Yunus Ozan Korkut'un yönettiği ve senaryosunu Mustafa Yürüktümen ile yazdığı BluTV dizisinin en büyük başarısı, Sarıbahçe'nin güneş topu portakalını toplumsal yozlaşmanın metaforuna dönüştürmesi. Magarsus Antik Kenti'nin sahil ilçesindeki narenciye ekonomisine hâkim Halil Kurak'ın (Ercan Kesal) ölümüyle alevlenen iktidar savaşında, dizinin açılış sahnesinde üzerine kan damlayan portakallar başrolde. Portakalı altın yapmaya gelen Golden & Orange Amerikan firması, uyuşturucu mafyası ve suç batağındaki Kurak kardeşler kan portakalının kırmızılığında birbirlerini boğuyor.

Peki dizi, bizi hayat enerjimiz portakaldan nasıl soğutuyor? Kamyon dolusu portakalın içinden bir cesedin elinin ve ayağının belirdiği yakın çekim sahnede, narenciyeden yabancılaşıyoruz. İntikam oyunlarına kurban olan maktulün cenazesini de portakallar sarmış. Yerlere saçılmış portakallar ne kadar yaslı sahneyi aydınlatsa da uğruna verilen kanlı çatışmanın süreceğinin habercisi. Savaşa hazırlanan gençler de silah talimlerinde portakallara nişan alıyor. Vitamin bombası, ölümle buluştuğunda Sarıbahçe'de hiçbir şeyin göründüğü gibi olmadığını ve kimseye güvenemeyeceğimizi hissediyoruz.

İçine uyuşturucu enjekte edilip ihraç edilen portakalların zehri yavaşça Sarıbahçe'ye yayılıyor. Dolu yağınca çürüyen portakallar, ölümcül rekabetin yıprattığı bölgeyi resmediyor. Portakalların "pert olduğunu" gördükten sonra Halil Kurak'ın sözde itaatsiz çocuklarını "pert edeceğini" haykırmasına şahit oluyoruz. Azar ve tehditle iletişim kuran aile, doluda ezilen portakallar gibi parçalanmış.

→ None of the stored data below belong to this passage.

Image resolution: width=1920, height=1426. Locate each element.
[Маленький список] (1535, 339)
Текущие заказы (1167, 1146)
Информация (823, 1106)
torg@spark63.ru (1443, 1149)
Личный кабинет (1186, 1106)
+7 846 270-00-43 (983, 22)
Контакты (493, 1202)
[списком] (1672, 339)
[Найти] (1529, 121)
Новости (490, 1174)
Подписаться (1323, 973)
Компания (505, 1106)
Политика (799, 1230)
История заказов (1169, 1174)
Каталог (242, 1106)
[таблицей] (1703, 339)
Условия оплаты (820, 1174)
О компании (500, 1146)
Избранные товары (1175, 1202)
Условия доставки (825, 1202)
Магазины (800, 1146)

Kurak kardeşlerin fiyat düşürmek uğruna narenciyeyi fazla gösterip kumsala attığı portakallar, kendileri gibi birer yetim. Devasa dalgaların yiyip yutacağı sahipsiz portakallar gibi sevgi ve güvenden yoksun kardeşler de aile olamamış. Rakipleri Erdem, gri bulutlu sahilde terk edilmiş yüzlerce portakallardan birini elini aldığında Kurakların kendi tuzaklarına düşebileceğini hissediyoruz.

Magarsus Festivali'nde bile portakaldan midemiz bulanıyor. Narenciyeyle donatılmış sofralar yetmiyormuş gibi Kurak Tarım çalışanlarının şapkalarında, kıyafetlerinde ve pankartlarında portakal fotoğrafları var. Ölümün habercisi portakallarla çevrili festival, intikam oyunlarının neşeyle sergilendiği bir tiyatro. Portakalların üstümüze geldiği bunaltıcı sahnelerle birlikte Sarıbahçe'nin tehlike çemberine giriyoruz.

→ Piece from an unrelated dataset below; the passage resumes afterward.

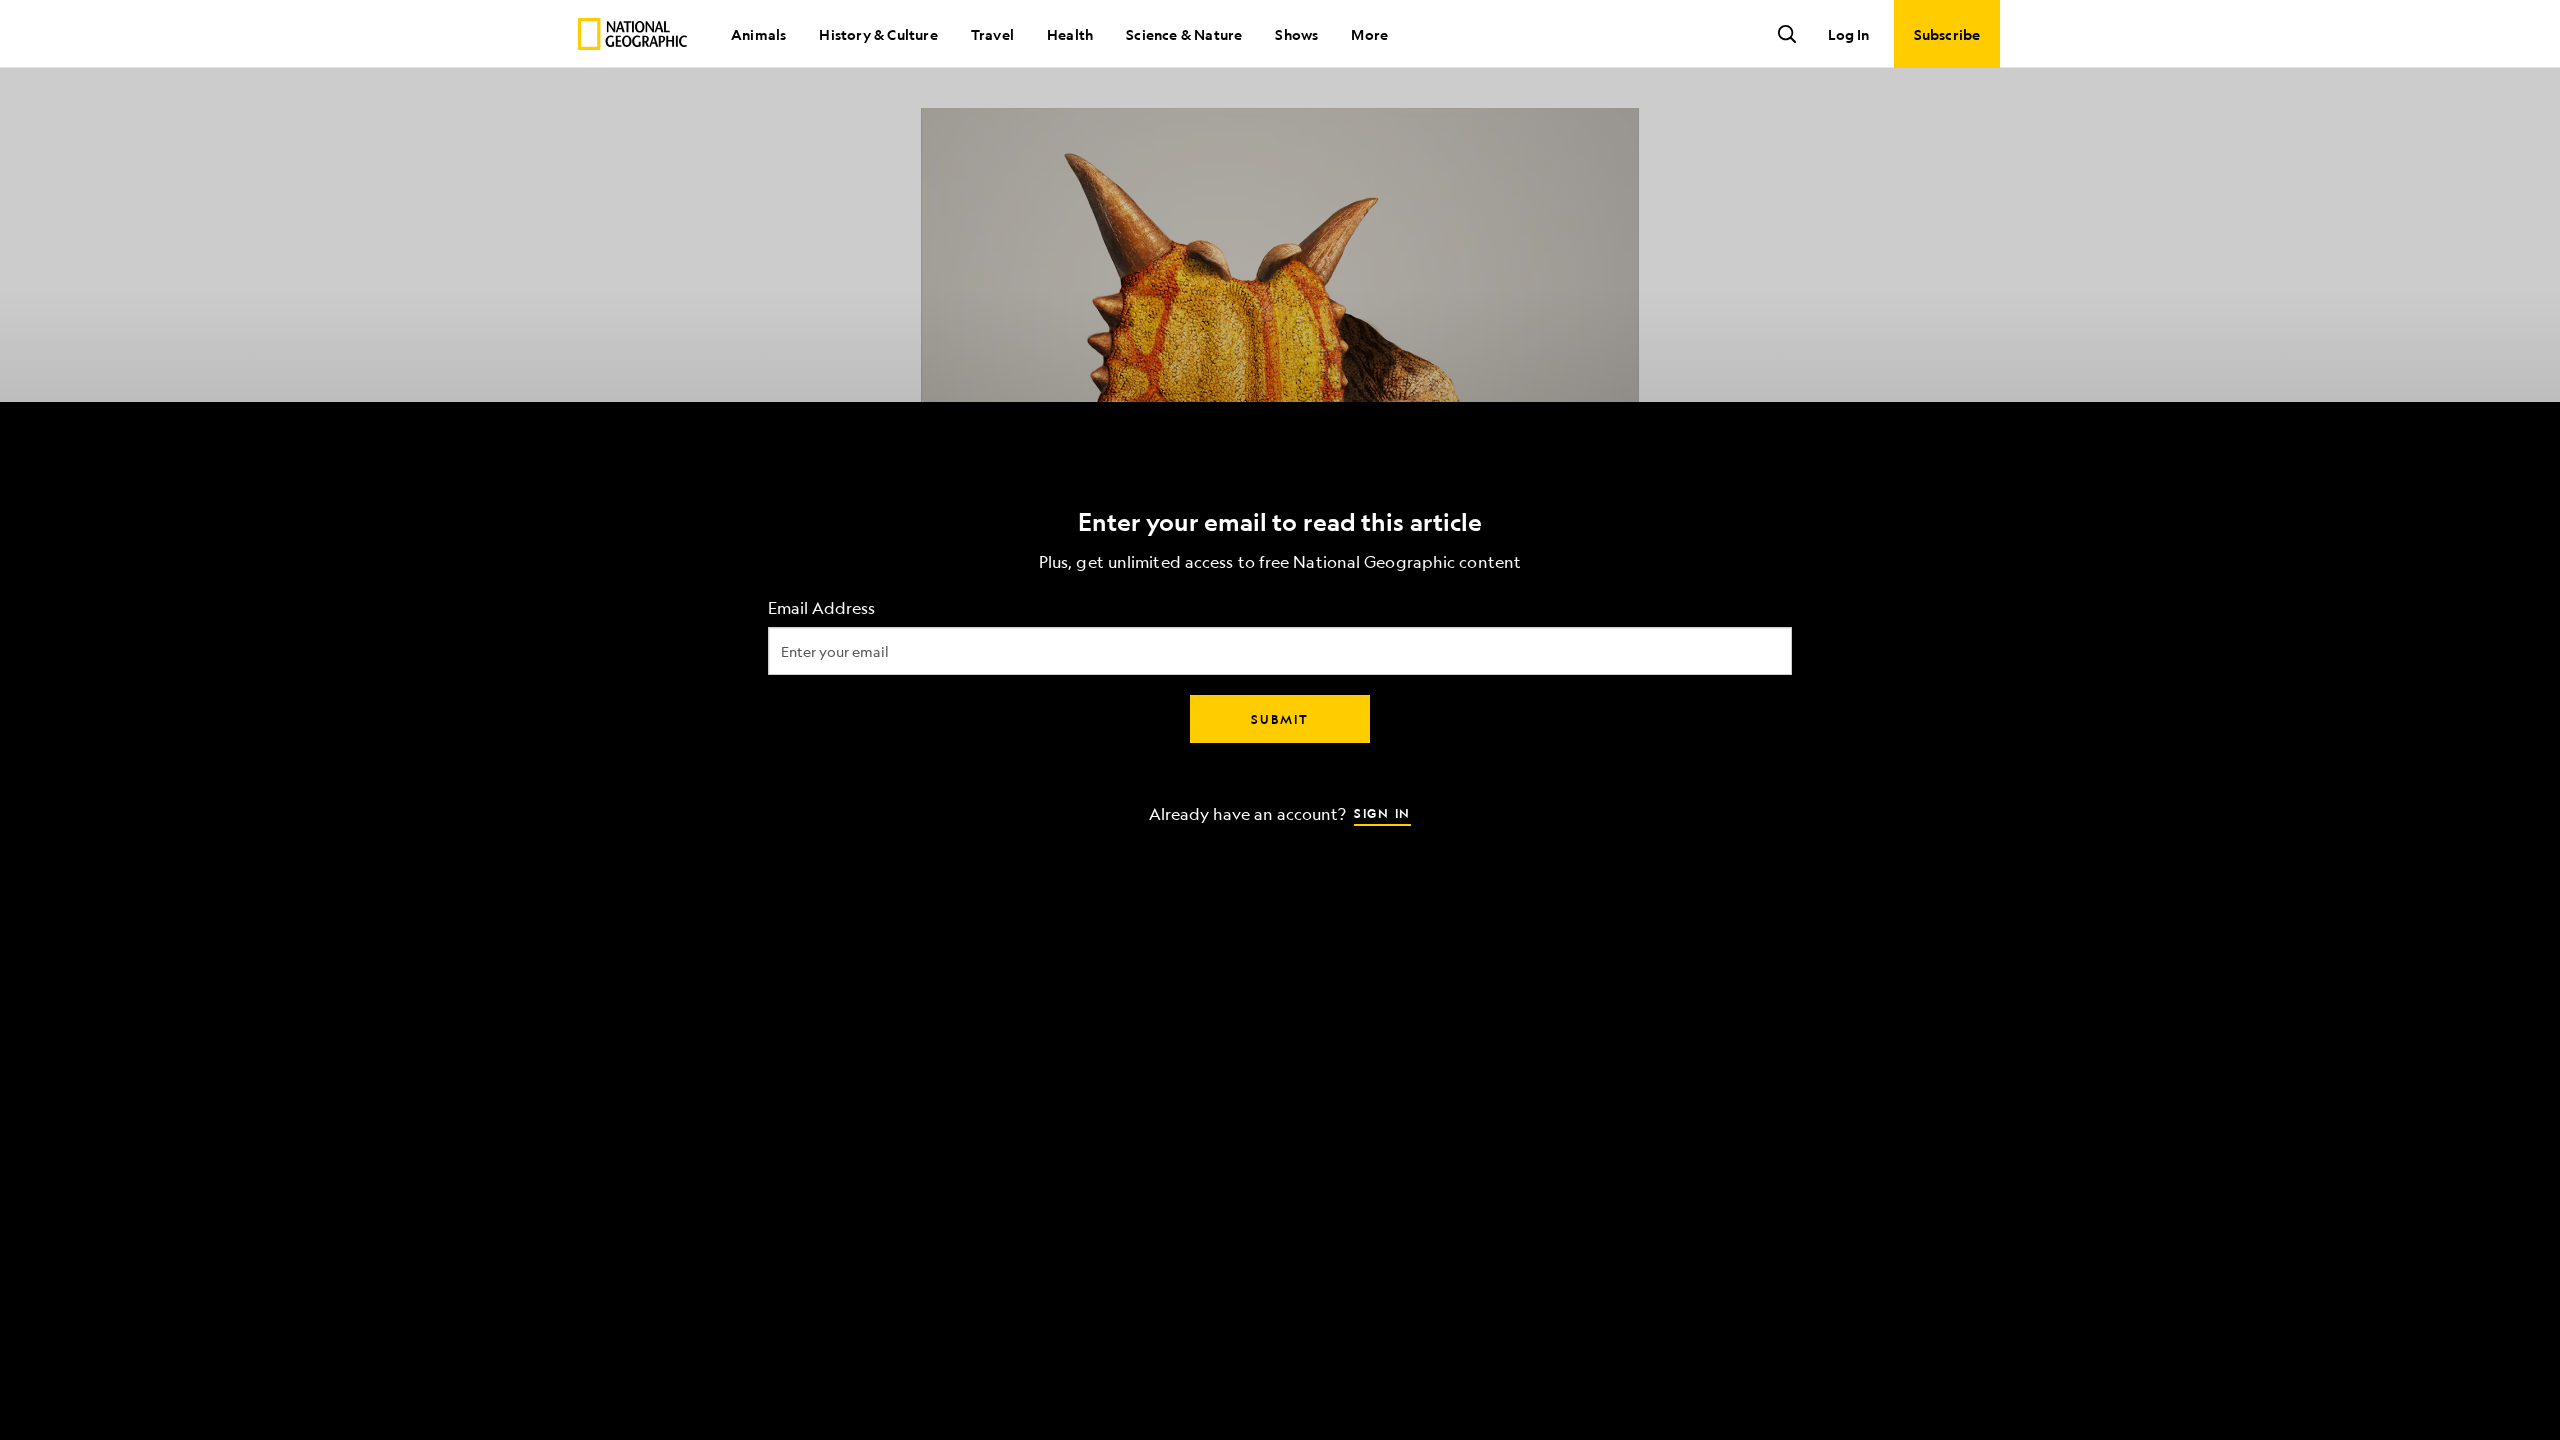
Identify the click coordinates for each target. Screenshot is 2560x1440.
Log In (1848, 34)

Biz portakallar arasında boğuldukça 1998 Adana depreminde ailesini kaybeden ve sonrasında binalara giremeyen Beton'un (Berkay Ateş) sıkışmışlığını hissediyoruz. Zamanında Kurak Tarım'daki hissesine konan kuzenlerine güvenemeyen Beton gibi bizim de inanabileceğimiz bir karakter yok. Naif ve sıcak bakışlarıyla kalbimizi fetheden Beton bile Sarıbahçe'nin kanlı rüzgarına kapılıyor. Toygar Işıklı'nın müzikleriyle pekişen tedirginlikte biz de dört duvara sığamayan Beton gibi nefessiziz.

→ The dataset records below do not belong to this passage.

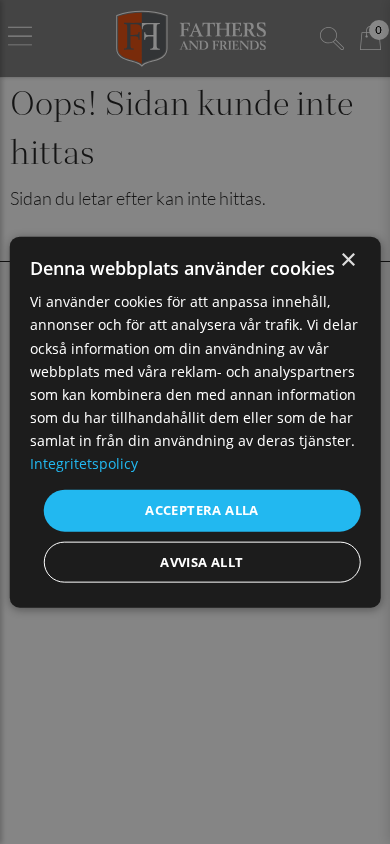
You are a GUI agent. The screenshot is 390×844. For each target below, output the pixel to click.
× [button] (347, 260)
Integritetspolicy (84, 463)
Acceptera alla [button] (202, 510)
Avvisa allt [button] (201, 561)
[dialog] (195, 422)
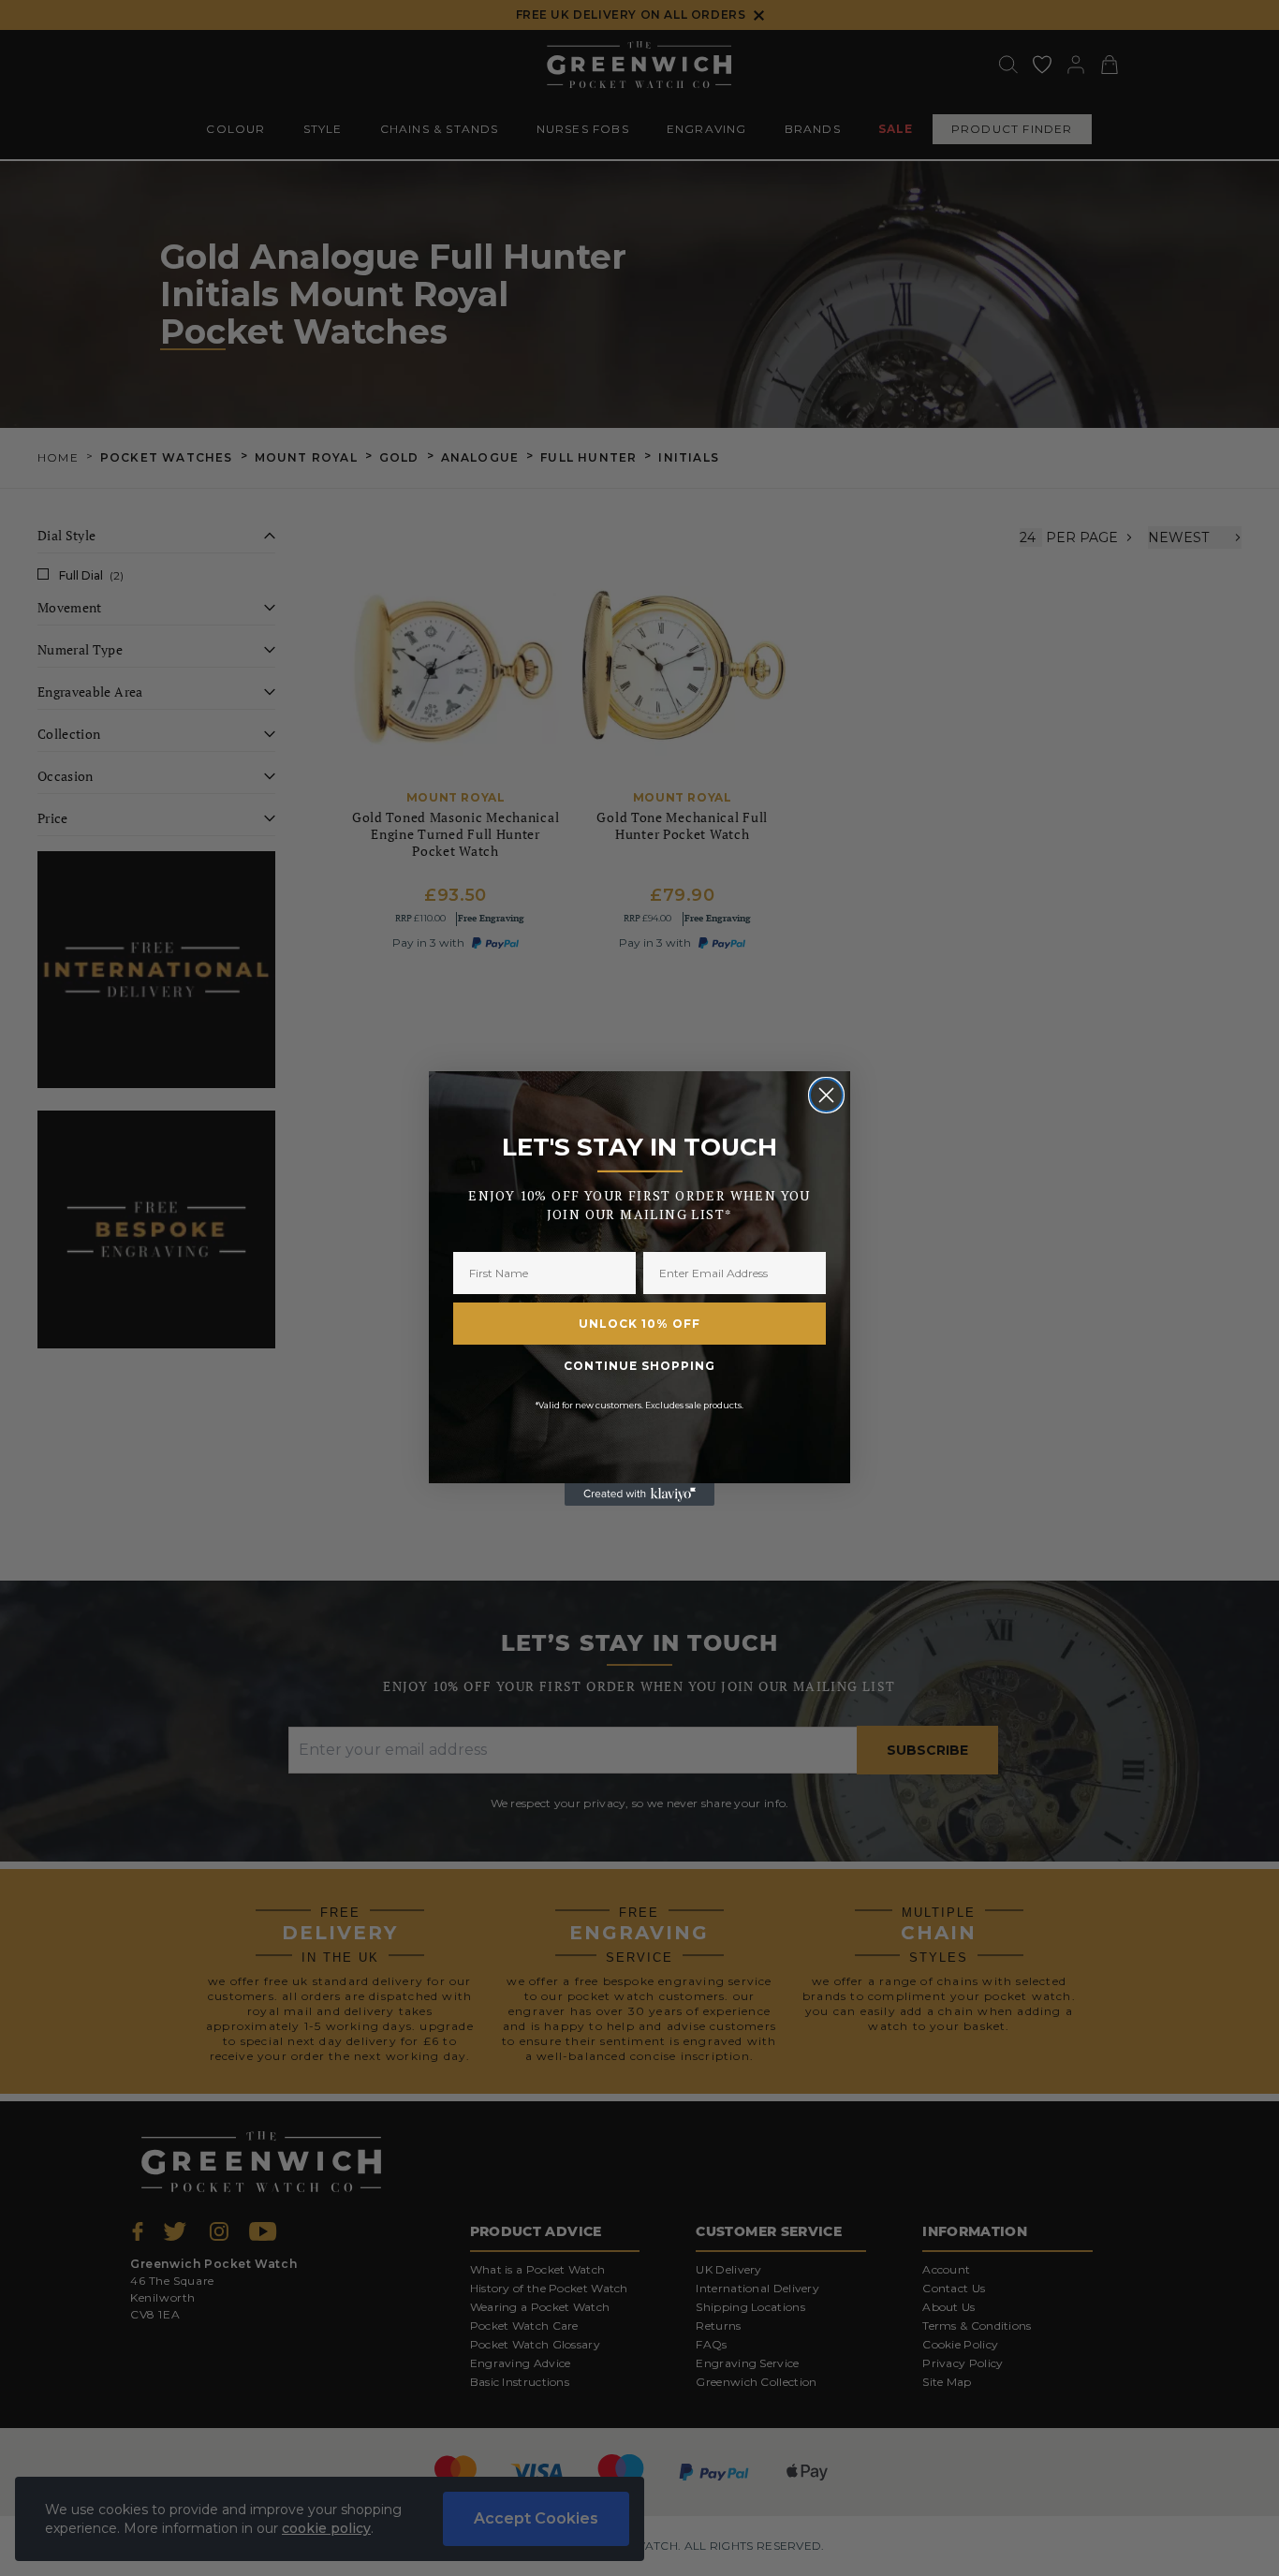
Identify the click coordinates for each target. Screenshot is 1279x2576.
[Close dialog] (826, 1095)
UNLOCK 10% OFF (639, 1324)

Ve dizi neden başka bir şehirde değil de Adana'da geçiyor sorusunu başarıyla cevaplıyor. Senaryo, Suriye'den göç alan Adana'nın Magarsus Antik Kenti'ne uzanan tarihiyle itinayla örülmüş. Uyuşturucu tüccarı Fethi (Cem Bender), ortağı Beton'a Magarsus Amfi Tiyatro'nun hikâyesini anlatır:

Rivayete göre Anflakos ve Mapsos diye iki yiğit komutan varmış. Magarsus'u paylaşamamışlar. Düelloya girmişler. Kapıştıkları yer de burasıymış. […] İkisi de ölmüş. Mezarlarını Magarsus'un iki ucuna koymuşlar. Anflakos'un hatası aileden biri olduğu için Mapsos'a güvenmekmiş.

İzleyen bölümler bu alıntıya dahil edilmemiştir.